取り組む課題 —
**1)** 中国の貿易に関する文章から、「2021年10月18日」を含む語句で始まり「の上昇などを挙げた(注2)。」で終わる部分を、「海関総署」を「税関総署」に変えて書き直してください。
**2)** 中国の貿易に関する文章を、その最後の文の後から書き進めよ。

読む文章 —
►
1~9月の貿易は輸出入とも前年同期比3割増

(中国)

北京発

2021年10月18日

中国・海関総署の10月13日の発表によると、2021年1~9月の貿易総額(ドル建て、以下同)は前年同期比32.8%増の4兆3,741億ドルとなった。うち、輸出は33.0%増の2兆4,008億ドル、輸入は32.6%増の1兆9,733億ドルで、貿易収支は4,275億ドルの黒字だった(注1)。国・地域別では、3大貿易パートナーであるASEAN、EU、米国との貿易額がいずれも前年同期比で3割増になった(添付資料表参照)。

海関総署の李魁文報道官は、第3四半期までの貿易が増加した要因として、国内経済の回復が続いていること、世界経済および世界貿易の回復、国際商品価格の影響を受けた輸入品単価の上昇などを挙げた(注2)。
◄
利用できるデータ —
►
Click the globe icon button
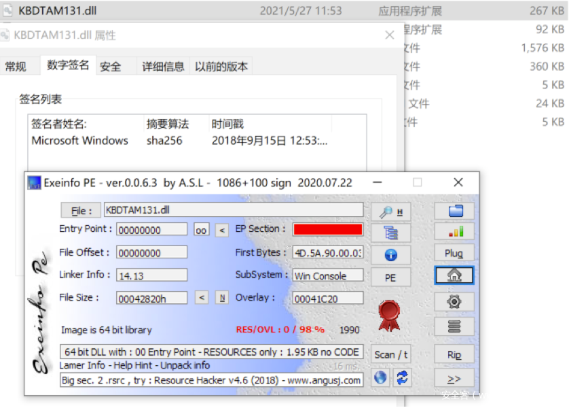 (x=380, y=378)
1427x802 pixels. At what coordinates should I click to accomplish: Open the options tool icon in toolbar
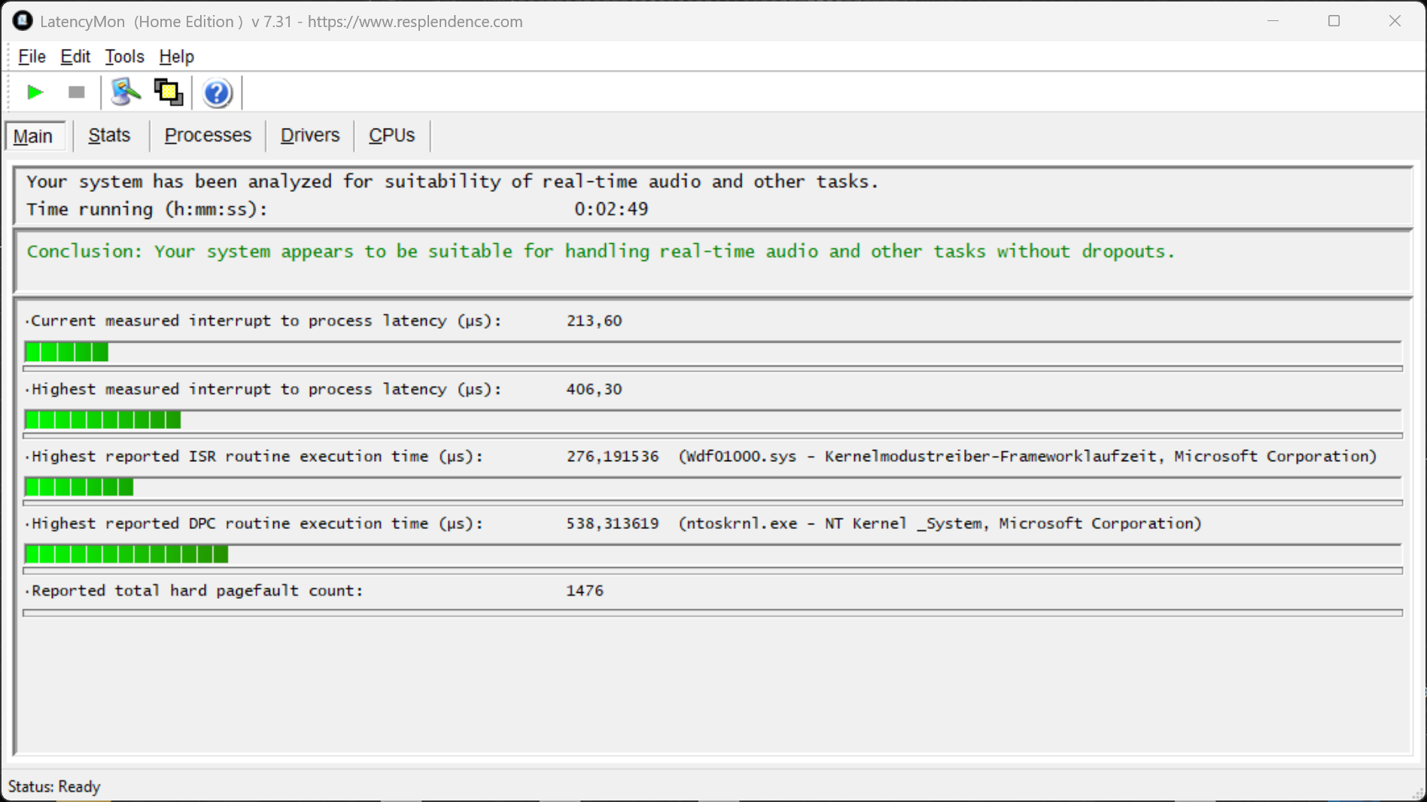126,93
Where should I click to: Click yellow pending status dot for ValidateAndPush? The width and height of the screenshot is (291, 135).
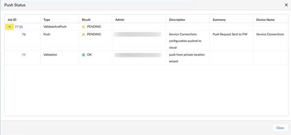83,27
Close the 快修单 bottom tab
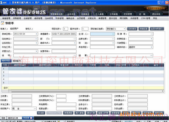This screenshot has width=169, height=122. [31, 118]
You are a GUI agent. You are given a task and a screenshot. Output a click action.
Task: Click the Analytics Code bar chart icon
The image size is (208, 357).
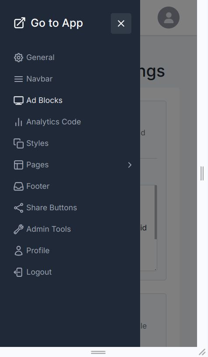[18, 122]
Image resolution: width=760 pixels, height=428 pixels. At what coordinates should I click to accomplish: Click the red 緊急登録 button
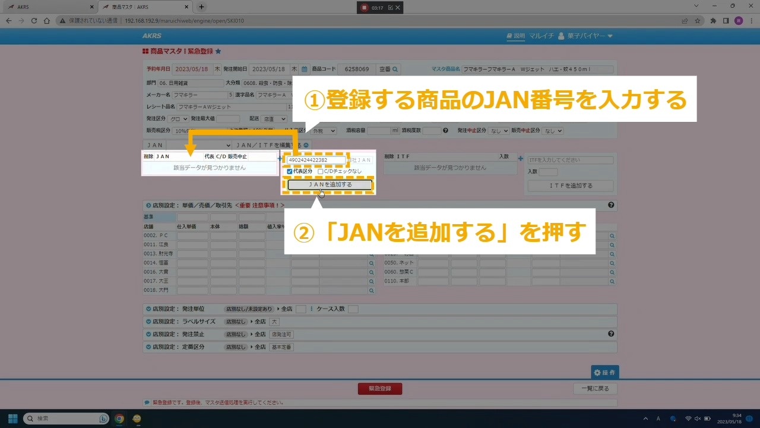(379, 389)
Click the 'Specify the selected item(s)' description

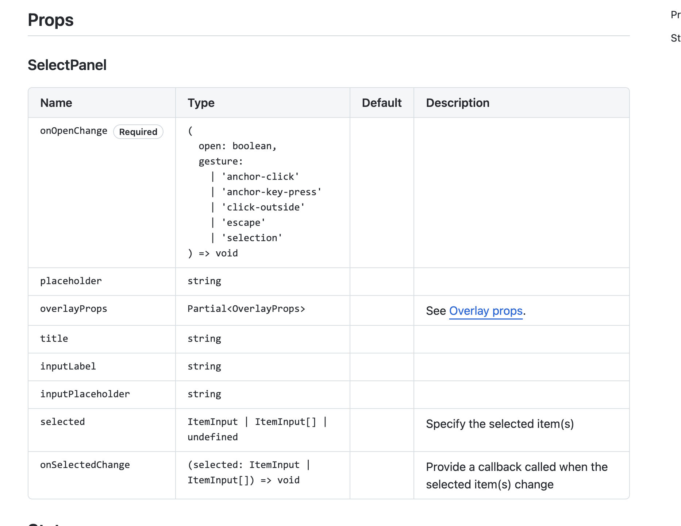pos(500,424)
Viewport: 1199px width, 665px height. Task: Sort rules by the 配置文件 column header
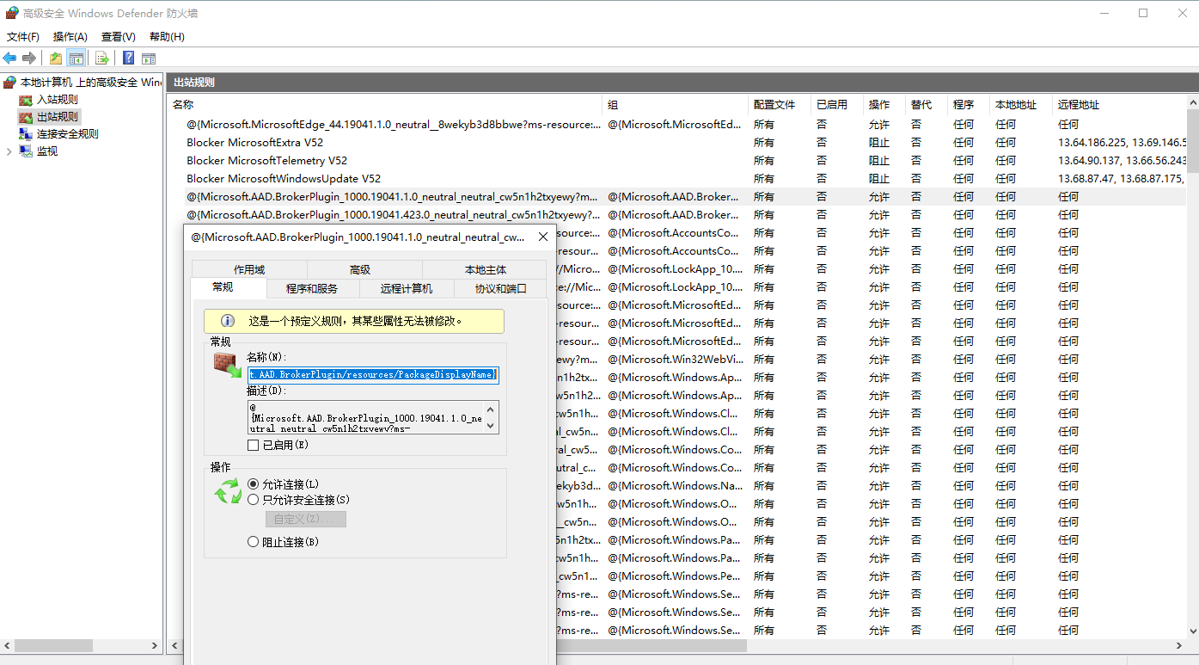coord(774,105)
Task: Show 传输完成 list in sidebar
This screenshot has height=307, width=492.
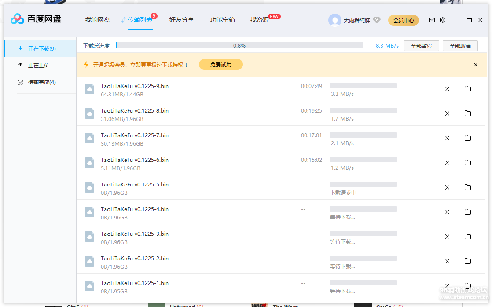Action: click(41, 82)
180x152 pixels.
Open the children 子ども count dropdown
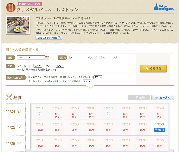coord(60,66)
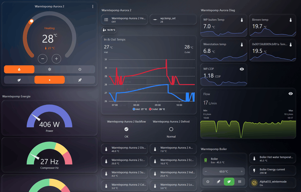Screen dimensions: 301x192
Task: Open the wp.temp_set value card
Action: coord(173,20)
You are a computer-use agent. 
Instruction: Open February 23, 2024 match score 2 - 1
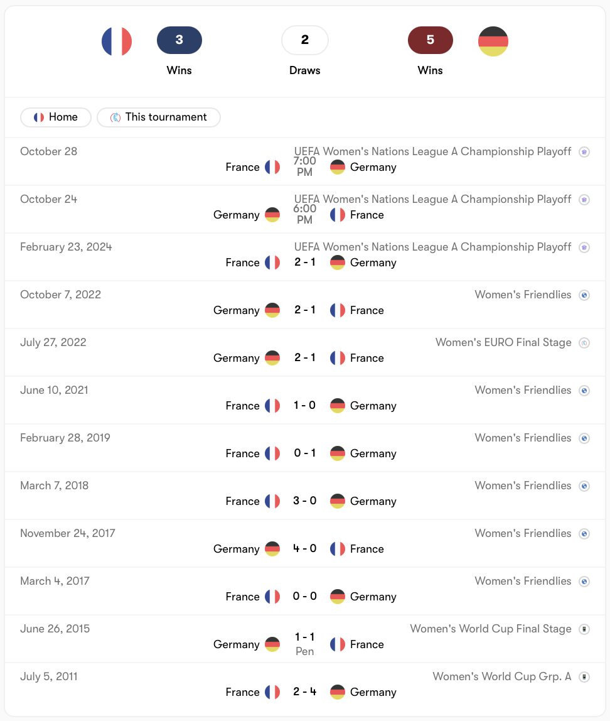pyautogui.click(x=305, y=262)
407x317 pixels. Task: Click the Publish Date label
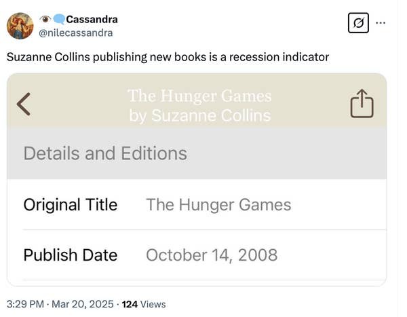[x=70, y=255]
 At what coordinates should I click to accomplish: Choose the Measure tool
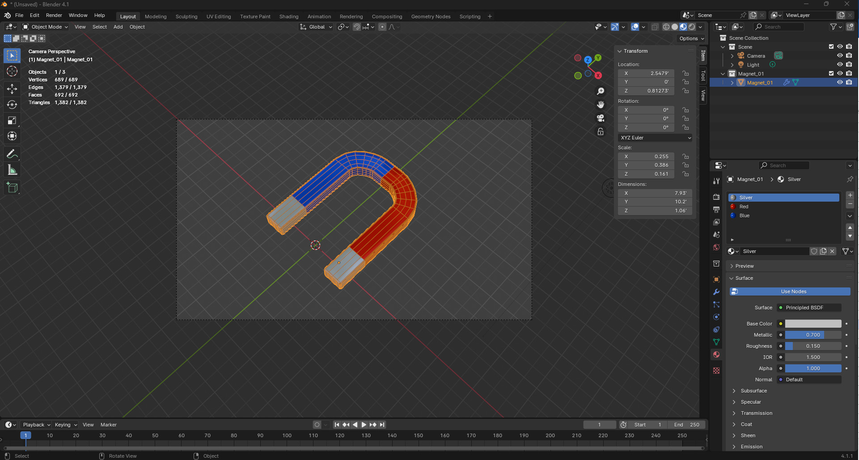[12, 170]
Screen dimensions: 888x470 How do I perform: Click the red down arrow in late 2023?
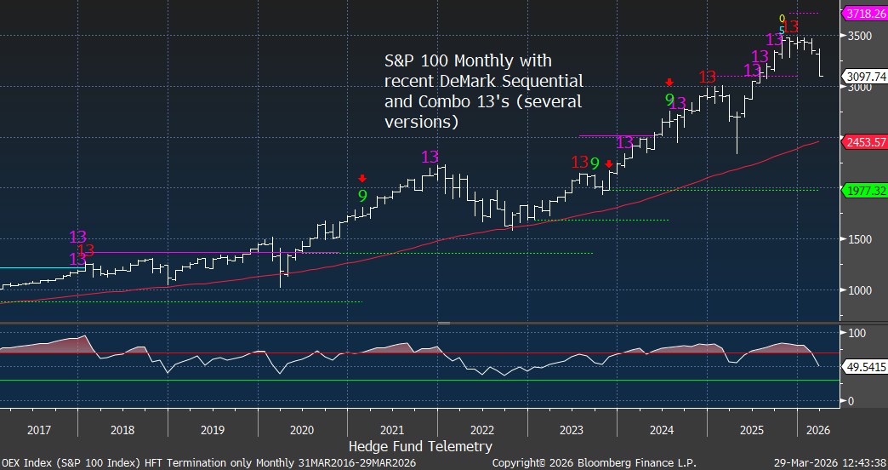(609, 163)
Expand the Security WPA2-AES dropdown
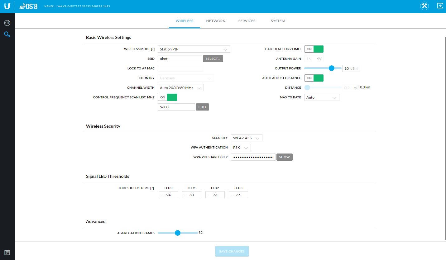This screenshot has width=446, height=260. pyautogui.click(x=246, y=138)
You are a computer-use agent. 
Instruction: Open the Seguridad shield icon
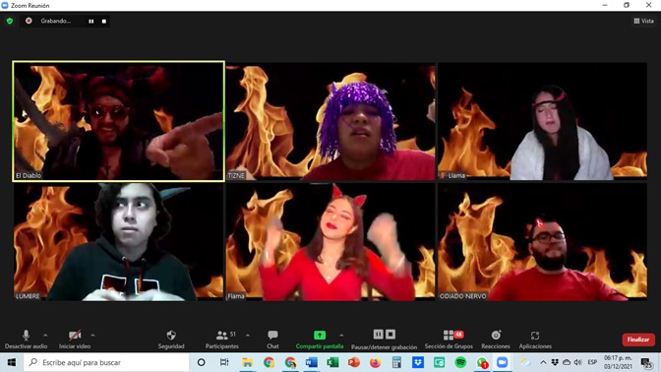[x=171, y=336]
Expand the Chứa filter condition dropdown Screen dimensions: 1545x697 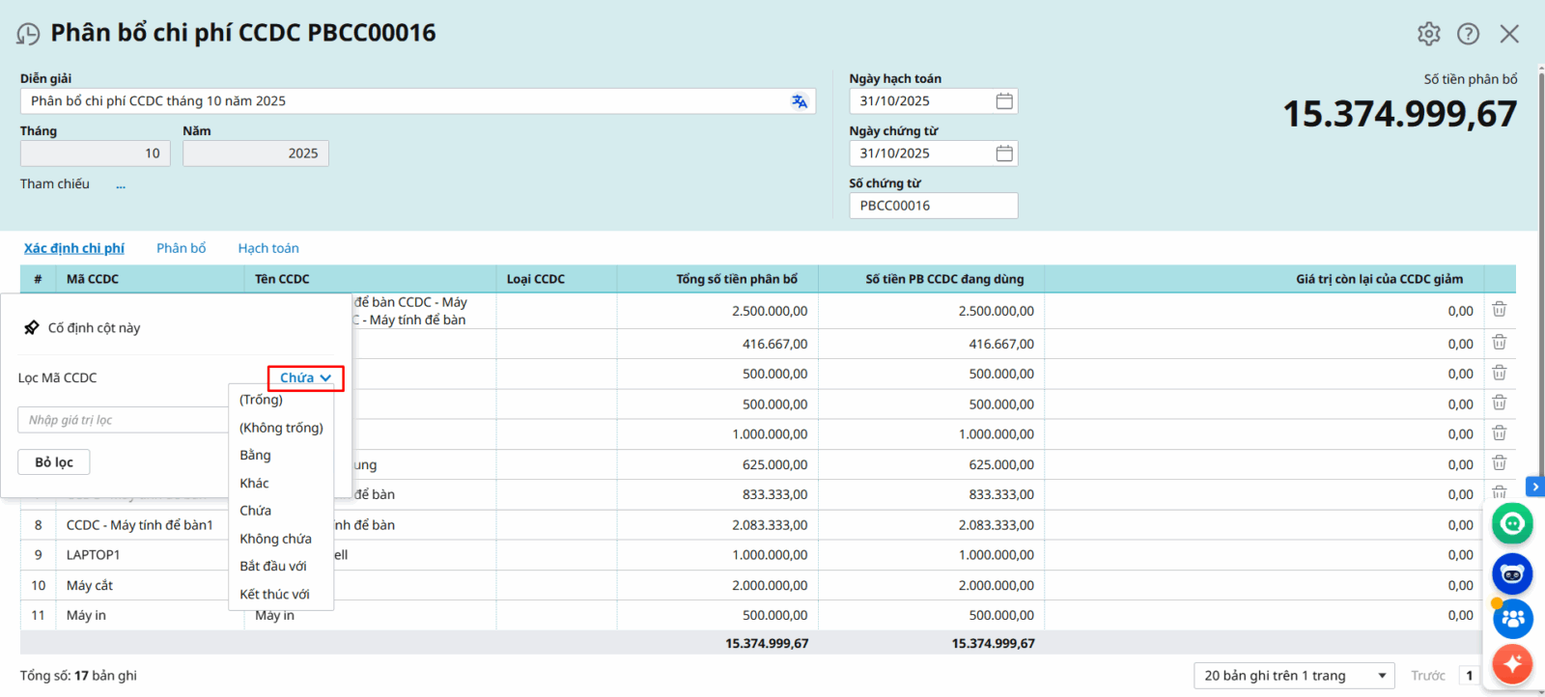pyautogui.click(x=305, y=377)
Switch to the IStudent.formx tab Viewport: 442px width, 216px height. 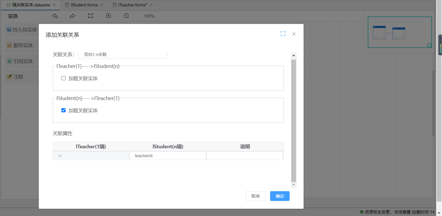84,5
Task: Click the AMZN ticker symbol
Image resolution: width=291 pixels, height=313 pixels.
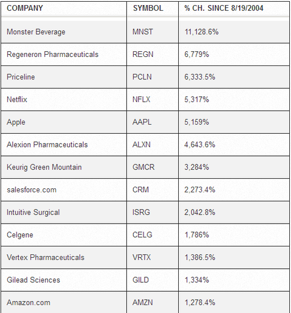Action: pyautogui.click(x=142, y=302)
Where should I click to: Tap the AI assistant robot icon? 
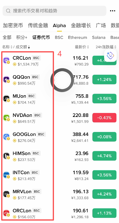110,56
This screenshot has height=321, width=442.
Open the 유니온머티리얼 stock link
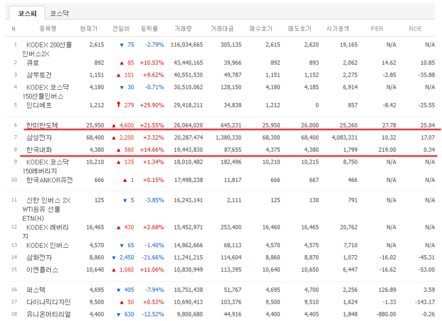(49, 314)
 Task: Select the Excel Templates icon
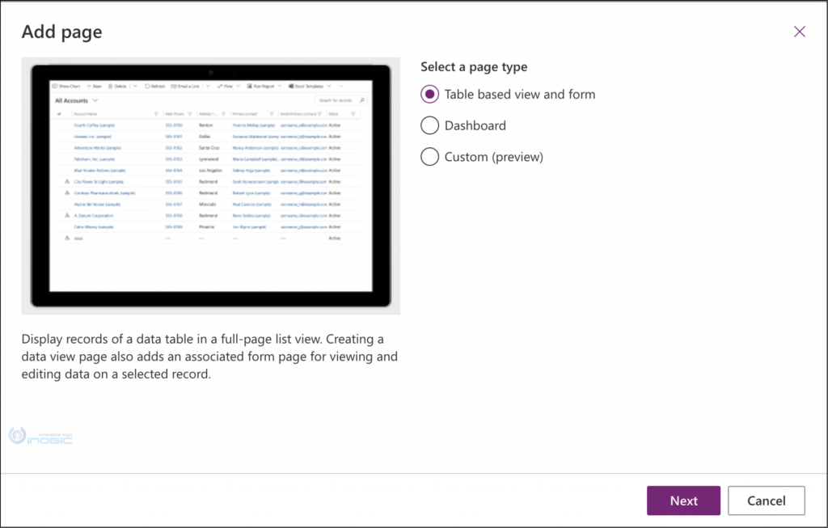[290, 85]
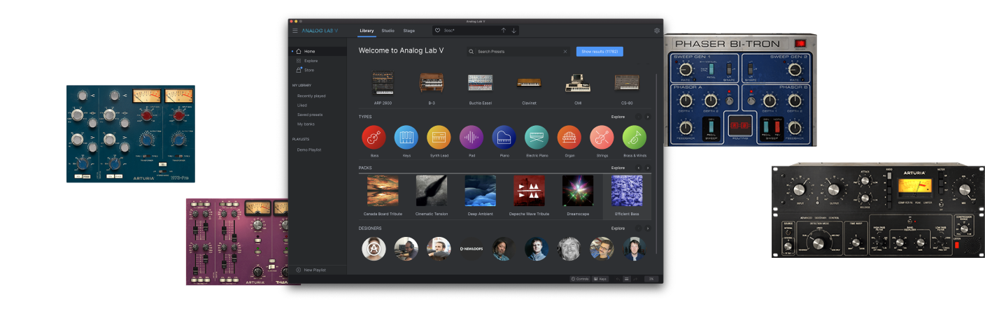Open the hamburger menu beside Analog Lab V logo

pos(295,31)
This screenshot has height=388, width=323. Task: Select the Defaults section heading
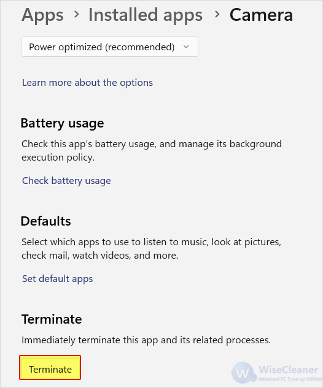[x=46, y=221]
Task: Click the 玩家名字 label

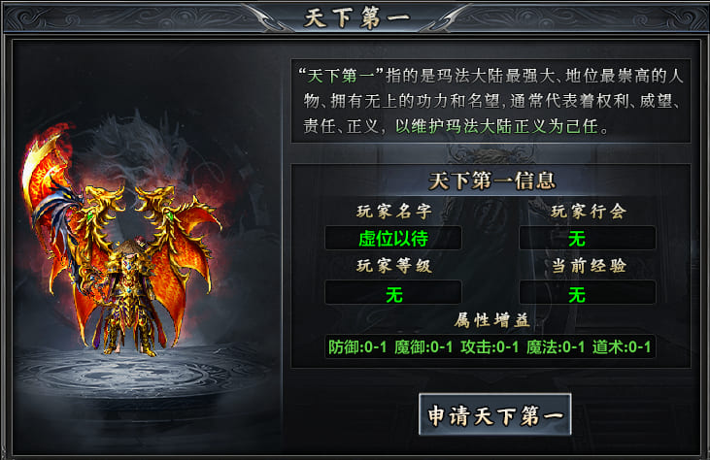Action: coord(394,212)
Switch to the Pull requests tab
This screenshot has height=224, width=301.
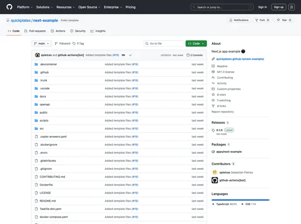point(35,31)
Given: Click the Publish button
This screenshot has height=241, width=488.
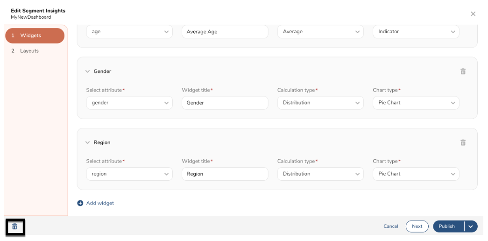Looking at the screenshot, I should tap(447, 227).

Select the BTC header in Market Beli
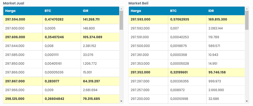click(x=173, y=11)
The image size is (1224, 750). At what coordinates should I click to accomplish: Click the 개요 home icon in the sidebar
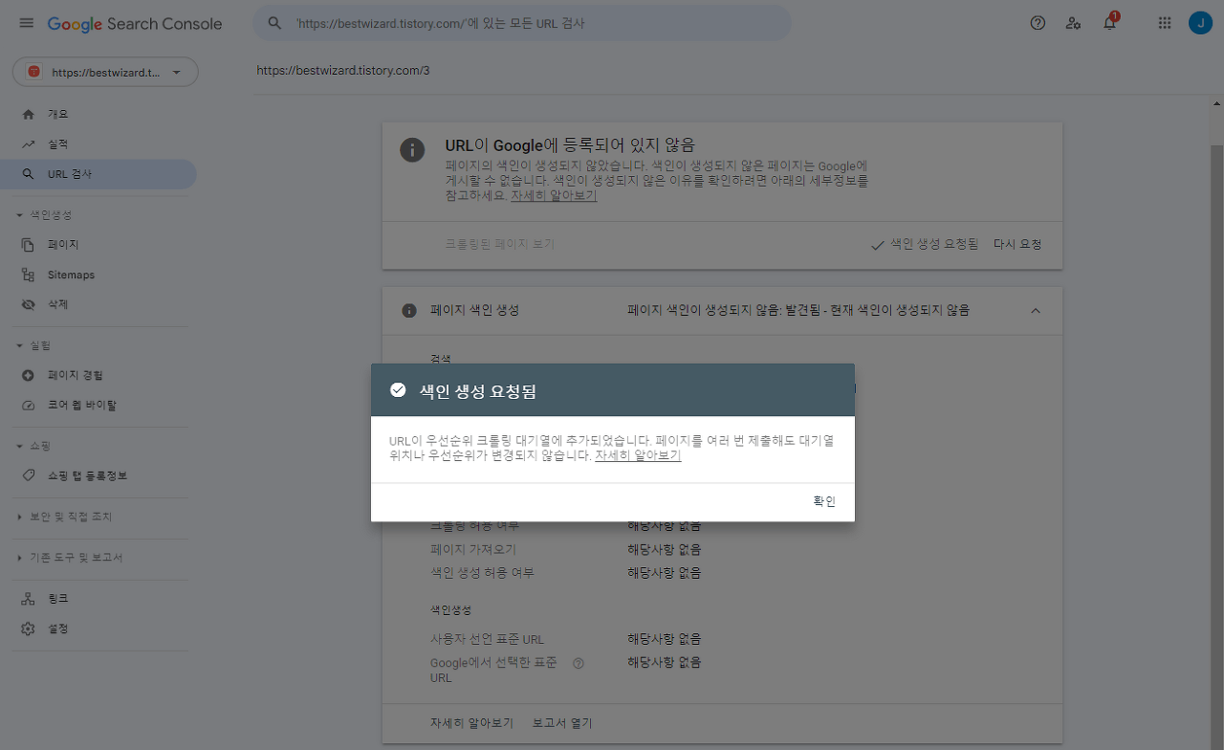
◄
この課題の解答 —
**1)**
2021年10月18日

中国・税関総署の10月13日の発表によると、2021年1~9月の貿易総額(ドル建て、以下同)は前年同期比32.8%増の4兆3,741億ドルとなった。うち、輸出は33.0%増の2兆4,008億ドル、輸入は32.6%増の1兆9,733億ドルで、貿易収支は4,275億ドルの黒字だった(注1)。国・地域別では、3大貿易パートナーであるASEAN、EU、米国との貿易額がいずれも前年同期比で3割増になった(添付資料表参照)。

税関総署の李魁文報道官は、第3四半期までの貿易が増加した要因として、国内経済の回復が続いていること、世界経済および世界貿易の回復、国際商品価格の影響を受けた輸入品単価の上昇などを挙げた(注2)。

**2)**
一方で、世界の新型コロナウイルス感染状況など外部環境の複雑さや厳しさが増しているとも指摘した。海上運賃の高騰については、最近の関連政府部門の努力により、輸送能力の逼迫は緩和されているとした。

商務部国際貿易経済合作研究院国際市場研究所の白明副所長は、海上運賃の高騰について、自動車や医薬品などの利幅の厚い高付加価値製品はそのマイナスの影響を吸収することができるが、薄利多売型で労働集約的な付加価値の低い製品にとってはダメージが大きいと指摘した。その上で、ベトナムなどの東南アジア地域で新型コロナウイルス感染が抑制されるにしたがって、こうした低付加価値品の輸出受注は今後、中国からの移転がさらに進むだろうとの見通しを示した(「21世紀経済報道」10月14日)。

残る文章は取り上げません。